Three days later and filled with perspective, Talley had the round of her season, a seven-birdie 65 at Old American Golf Club outside Dallas to sit two shots behind Jin Young Ko after round one of the Volunteers of America Classic.
“You know, I been working really, really hard on my game and then also from that I've also been working on my mental game,” Talley said. “I knew this day was coming and finally it's all paid off. So hopefully the next three days treat me just the same.”
Part perspective, part confidence and part familiarity, Talley said she has been working with a sports psychologist named Paul Dewland since November. She also went back to her old swing coach, Todd Trimble, in December.
“It's been a work in progress this whole year,” she said. “Between the two of them and the work we've put in, it's finally all paid off. Every week was getting a little bit better just being confident in the process and knowing what I been working on for six months now was eventually going to take off.
“So, yeah, I've learned a lot along the way that's for sure.”
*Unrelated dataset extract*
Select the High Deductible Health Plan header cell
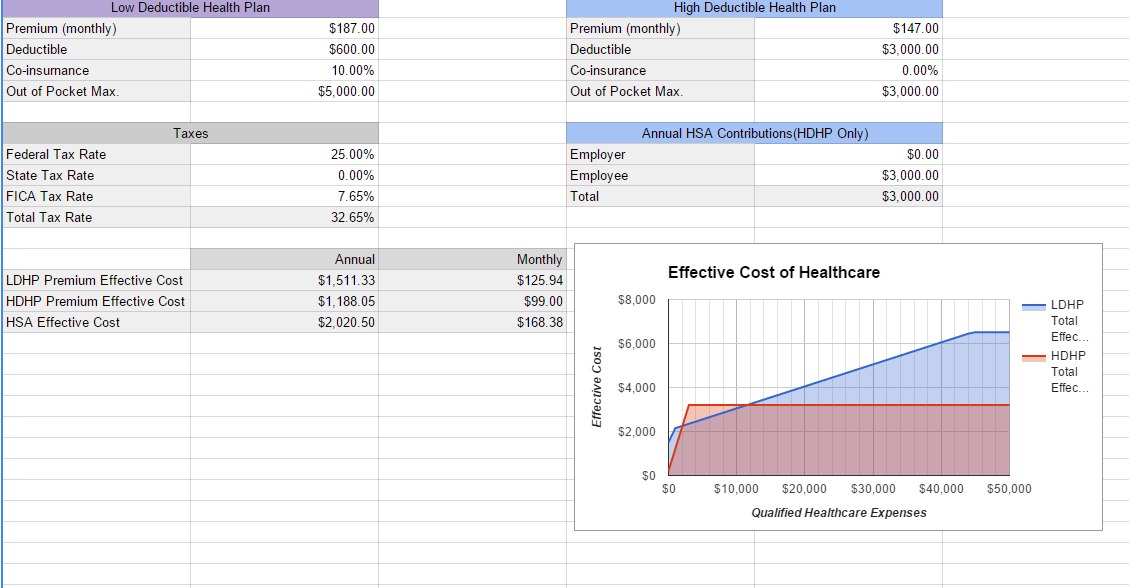 754,7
Talley has been a pro for six years, two on the Epson Tour and four on the LPGA Tour. She was an extraordinary amateur who won the U.S. Women’s Amateur, the NCAA individual championship, was low amateur in the AIG Women’s Open and clinched the winning point for the United States team in the 2015 Curtis Cup. Everything seemed on track for a smooth transition onto the LPGA Tour. But golf, like life, does not advance on a linear progression. There are ups and downs, highs and lows, setbacks and comebacks, fears, tears, glimmers of hope and mountains of heartache. She won once on the Epson Tour at the 2017 Island Resort Championship and had four top-10s in her rookie year on the LPGA Tour. But things haven’t been great since. Talley had one T5 at the Marathon LPGA Classic in 2020, the second week back after the COVID-19 break. And so far in 2021, she has missed seven out of 10 cuts.
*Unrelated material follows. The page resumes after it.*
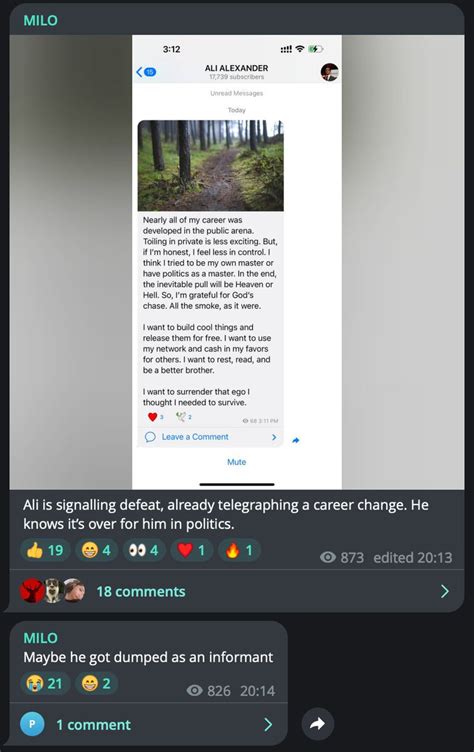
Task: Click the round forward share button
Action: pyautogui.click(x=318, y=724)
“Yeah, I think out here it's grueling,” Talley said. “Week in, week out, whether you play good or not, you're expected to play the next Thursday. I think just the grind of it all, I've realized that I needed to talk to someone. Also losing one of my good friends last year in the summer I just felt like it was time to talk to someone about life.
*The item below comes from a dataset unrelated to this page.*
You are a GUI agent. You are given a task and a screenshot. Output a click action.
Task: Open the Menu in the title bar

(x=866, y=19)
“So (Paul) has been a great asset to my game and my mental game. Actually, I felt so calm out there and that felt amazing. First time in a long time.”
Talley found Dewland through her putting coach Gareth Raflewski.
“Gareth put me in contact with Paul,” she said. “He works with a lot of players on the PGA TOUR and Korn Ferry and he actually works with a couple girls out here as well.”
One of the first things Dewland had Talley do was give the scorecard to her caddie. “He keeps the scorecard now so I had no idea what I was shooting, which is pretty cool,” she said.
The 65 was pretty cool as well. “The tap-in birdies helped,” Talley said. “I’m striking the ball how I want to. I think I hit all the fairways. So just hitting the ball really well.” And doing so with the proper perspective, which might, in the end, be the best medicine of all.